[YOUR ASSIGNMENT]
Print the data below exactly, but only the lines from the one containing "Screen dimensions: 944x1237" down to the one containing "Task: Share resource", inclusive.

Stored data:
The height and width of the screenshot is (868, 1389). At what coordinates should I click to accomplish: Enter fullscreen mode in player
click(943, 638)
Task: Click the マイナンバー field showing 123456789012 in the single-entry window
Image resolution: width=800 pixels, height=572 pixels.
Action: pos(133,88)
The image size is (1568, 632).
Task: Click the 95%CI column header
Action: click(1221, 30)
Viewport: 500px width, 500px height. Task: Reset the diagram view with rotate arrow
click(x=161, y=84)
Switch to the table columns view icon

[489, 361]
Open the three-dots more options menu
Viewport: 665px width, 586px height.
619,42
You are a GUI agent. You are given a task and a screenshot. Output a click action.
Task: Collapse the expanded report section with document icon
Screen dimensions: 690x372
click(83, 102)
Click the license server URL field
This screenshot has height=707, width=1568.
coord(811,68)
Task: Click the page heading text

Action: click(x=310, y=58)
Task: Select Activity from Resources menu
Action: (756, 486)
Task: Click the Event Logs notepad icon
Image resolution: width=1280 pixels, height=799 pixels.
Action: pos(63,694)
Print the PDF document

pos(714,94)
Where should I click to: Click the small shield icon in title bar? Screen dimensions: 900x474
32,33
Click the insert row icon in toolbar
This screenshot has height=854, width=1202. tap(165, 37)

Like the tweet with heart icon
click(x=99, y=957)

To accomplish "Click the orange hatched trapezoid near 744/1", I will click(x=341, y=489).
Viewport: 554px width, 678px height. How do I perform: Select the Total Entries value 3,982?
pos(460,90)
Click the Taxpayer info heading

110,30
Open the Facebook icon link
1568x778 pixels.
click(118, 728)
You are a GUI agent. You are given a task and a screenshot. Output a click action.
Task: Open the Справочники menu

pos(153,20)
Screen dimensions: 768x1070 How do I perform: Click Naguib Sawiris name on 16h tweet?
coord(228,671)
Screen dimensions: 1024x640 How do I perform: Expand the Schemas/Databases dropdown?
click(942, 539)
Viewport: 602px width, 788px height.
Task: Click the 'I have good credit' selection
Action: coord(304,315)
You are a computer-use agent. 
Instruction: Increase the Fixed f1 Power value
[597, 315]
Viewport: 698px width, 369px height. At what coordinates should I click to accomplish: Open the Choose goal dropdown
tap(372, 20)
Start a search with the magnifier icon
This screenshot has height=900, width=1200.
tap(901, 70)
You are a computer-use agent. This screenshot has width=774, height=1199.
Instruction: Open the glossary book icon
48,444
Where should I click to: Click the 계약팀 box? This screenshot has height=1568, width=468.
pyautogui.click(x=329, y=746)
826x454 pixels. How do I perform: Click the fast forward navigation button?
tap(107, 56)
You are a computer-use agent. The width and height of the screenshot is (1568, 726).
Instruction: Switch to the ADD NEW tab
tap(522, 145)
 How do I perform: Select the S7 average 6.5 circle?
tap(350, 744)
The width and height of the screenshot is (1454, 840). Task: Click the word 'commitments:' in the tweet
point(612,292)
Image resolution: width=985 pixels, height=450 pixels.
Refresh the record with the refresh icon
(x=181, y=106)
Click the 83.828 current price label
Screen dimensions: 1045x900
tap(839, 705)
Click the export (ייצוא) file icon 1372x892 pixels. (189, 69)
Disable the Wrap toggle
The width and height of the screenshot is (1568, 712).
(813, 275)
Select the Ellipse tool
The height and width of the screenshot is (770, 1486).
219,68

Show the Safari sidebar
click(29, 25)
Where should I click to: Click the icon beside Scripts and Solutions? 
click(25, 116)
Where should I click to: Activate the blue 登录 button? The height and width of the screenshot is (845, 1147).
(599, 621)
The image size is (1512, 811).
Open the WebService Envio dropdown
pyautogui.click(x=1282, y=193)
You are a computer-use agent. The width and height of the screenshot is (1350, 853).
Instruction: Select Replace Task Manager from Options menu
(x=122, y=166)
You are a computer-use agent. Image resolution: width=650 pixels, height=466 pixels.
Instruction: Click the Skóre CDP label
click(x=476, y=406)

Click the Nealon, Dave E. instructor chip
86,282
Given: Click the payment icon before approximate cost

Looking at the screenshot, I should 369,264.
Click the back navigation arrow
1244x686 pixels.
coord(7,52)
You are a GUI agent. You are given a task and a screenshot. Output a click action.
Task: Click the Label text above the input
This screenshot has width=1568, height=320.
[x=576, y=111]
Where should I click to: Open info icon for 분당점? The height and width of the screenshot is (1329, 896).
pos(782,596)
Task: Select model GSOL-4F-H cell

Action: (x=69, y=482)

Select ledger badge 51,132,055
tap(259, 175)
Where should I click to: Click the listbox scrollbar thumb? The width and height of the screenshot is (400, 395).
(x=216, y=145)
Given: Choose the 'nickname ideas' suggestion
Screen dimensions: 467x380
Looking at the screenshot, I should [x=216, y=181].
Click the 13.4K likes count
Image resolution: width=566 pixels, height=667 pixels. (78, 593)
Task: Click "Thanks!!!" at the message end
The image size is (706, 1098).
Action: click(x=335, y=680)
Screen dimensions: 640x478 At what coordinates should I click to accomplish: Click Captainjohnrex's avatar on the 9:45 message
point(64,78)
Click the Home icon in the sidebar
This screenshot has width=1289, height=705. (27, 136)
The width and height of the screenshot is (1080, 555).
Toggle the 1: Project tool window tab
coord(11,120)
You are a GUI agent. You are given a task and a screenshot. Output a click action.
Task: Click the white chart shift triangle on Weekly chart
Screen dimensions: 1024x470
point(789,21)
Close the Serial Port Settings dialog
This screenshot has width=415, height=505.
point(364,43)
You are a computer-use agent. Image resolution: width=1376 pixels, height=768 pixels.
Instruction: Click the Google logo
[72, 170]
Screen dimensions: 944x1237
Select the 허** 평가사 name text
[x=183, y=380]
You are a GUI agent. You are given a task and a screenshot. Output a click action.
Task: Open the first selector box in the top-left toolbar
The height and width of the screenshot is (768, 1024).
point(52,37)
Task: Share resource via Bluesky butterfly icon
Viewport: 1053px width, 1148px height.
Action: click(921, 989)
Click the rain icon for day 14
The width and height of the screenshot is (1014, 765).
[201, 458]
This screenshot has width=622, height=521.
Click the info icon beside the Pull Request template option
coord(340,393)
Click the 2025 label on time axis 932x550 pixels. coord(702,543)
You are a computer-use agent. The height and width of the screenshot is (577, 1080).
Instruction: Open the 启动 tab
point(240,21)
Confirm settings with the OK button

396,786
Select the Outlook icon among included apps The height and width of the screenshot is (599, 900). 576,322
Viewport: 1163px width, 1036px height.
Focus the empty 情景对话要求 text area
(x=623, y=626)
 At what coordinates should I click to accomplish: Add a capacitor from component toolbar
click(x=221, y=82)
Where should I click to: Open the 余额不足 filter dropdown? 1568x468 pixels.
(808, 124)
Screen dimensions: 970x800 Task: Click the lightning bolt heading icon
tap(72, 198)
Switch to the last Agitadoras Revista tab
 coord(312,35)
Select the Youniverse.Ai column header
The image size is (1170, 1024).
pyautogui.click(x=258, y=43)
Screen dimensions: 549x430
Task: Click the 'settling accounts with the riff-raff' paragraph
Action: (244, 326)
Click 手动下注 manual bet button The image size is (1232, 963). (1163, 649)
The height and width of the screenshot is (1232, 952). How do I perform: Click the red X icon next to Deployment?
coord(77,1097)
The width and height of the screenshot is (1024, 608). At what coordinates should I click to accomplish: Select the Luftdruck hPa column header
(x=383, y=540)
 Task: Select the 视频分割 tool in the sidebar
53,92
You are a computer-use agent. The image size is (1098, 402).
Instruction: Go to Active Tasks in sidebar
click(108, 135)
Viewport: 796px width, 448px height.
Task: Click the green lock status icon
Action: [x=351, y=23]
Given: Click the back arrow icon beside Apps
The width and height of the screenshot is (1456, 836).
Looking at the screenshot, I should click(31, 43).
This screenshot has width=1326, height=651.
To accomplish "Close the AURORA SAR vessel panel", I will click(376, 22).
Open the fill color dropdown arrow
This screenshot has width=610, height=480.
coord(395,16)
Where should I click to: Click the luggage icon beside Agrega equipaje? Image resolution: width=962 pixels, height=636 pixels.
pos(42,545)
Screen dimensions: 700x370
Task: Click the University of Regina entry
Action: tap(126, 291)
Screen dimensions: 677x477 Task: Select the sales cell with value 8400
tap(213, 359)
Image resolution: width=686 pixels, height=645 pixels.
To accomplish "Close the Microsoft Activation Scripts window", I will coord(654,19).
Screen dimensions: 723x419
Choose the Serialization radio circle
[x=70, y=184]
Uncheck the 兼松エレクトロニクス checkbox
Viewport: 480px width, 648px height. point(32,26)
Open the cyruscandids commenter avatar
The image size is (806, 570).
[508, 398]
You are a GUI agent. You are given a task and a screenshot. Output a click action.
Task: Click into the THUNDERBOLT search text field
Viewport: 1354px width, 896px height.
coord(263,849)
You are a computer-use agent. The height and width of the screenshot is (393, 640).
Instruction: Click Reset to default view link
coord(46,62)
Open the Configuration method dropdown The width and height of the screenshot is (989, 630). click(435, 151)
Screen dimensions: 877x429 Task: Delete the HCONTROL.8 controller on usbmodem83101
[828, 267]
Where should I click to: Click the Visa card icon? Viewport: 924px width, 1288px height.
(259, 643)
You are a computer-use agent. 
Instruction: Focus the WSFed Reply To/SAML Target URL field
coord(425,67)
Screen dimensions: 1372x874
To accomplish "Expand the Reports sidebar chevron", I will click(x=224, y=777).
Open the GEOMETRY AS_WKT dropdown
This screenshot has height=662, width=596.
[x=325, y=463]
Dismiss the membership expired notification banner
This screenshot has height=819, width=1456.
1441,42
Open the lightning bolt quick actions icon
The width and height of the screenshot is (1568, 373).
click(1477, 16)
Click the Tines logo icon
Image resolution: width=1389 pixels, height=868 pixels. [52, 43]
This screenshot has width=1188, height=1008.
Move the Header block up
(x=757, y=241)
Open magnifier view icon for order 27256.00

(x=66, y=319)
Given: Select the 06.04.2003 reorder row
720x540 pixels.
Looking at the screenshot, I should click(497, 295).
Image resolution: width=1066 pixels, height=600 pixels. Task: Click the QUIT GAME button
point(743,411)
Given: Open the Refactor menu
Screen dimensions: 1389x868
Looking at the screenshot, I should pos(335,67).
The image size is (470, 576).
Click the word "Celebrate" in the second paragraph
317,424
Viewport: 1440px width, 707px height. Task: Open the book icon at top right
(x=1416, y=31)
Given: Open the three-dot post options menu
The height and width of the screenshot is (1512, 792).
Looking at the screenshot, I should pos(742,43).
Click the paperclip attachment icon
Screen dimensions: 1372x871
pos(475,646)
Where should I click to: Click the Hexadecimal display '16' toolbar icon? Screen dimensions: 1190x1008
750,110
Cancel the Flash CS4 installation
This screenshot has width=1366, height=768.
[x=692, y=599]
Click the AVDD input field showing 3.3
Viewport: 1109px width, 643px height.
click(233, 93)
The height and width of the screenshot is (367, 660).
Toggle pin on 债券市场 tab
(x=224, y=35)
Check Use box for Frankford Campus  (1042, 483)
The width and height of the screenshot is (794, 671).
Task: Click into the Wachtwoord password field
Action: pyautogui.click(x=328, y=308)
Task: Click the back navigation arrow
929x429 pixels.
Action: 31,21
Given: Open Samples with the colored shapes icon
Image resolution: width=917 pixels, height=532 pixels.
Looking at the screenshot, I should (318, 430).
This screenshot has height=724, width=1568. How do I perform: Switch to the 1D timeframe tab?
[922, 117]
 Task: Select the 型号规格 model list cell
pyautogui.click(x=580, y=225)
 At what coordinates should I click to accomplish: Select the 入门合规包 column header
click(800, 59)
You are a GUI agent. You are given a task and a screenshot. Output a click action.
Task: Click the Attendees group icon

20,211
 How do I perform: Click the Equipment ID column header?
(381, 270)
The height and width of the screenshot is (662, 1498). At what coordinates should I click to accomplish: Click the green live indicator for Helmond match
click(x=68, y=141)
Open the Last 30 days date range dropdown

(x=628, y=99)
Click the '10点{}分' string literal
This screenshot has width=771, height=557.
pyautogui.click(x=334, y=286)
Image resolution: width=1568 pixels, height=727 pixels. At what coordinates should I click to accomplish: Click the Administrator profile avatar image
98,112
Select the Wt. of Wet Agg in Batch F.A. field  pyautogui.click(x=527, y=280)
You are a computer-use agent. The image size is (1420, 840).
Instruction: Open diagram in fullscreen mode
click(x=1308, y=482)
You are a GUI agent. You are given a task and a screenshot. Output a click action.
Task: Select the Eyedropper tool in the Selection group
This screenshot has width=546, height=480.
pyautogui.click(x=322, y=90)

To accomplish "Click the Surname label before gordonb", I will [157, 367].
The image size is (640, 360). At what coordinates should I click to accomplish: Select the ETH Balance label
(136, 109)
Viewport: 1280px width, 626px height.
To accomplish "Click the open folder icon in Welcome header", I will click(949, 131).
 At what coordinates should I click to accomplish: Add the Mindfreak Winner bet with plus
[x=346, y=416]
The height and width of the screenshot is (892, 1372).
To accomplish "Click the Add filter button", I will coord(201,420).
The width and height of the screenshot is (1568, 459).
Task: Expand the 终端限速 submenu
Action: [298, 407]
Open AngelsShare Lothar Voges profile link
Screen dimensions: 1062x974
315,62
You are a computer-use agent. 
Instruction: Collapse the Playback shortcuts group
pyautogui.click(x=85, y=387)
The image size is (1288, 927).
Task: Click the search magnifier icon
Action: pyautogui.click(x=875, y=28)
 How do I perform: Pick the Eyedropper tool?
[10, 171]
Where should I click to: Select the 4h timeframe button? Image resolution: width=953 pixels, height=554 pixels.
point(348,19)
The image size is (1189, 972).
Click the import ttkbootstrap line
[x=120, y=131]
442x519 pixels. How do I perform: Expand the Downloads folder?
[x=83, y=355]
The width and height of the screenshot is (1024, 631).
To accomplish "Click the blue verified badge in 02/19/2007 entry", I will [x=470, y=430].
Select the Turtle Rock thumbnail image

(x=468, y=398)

[RESPONSE AREA]
Screen dimensions: 944x1237
Select the 허** 평가사 name text
[x=183, y=380]
You are a GUI agent. You are given a task and a screenshot. Output a click action.
Task: Open the first selector box in the top-left toolbar
The height and width of the screenshot is (768, 1024).
point(52,37)
Task: Share resource via Bluesky butterfly icon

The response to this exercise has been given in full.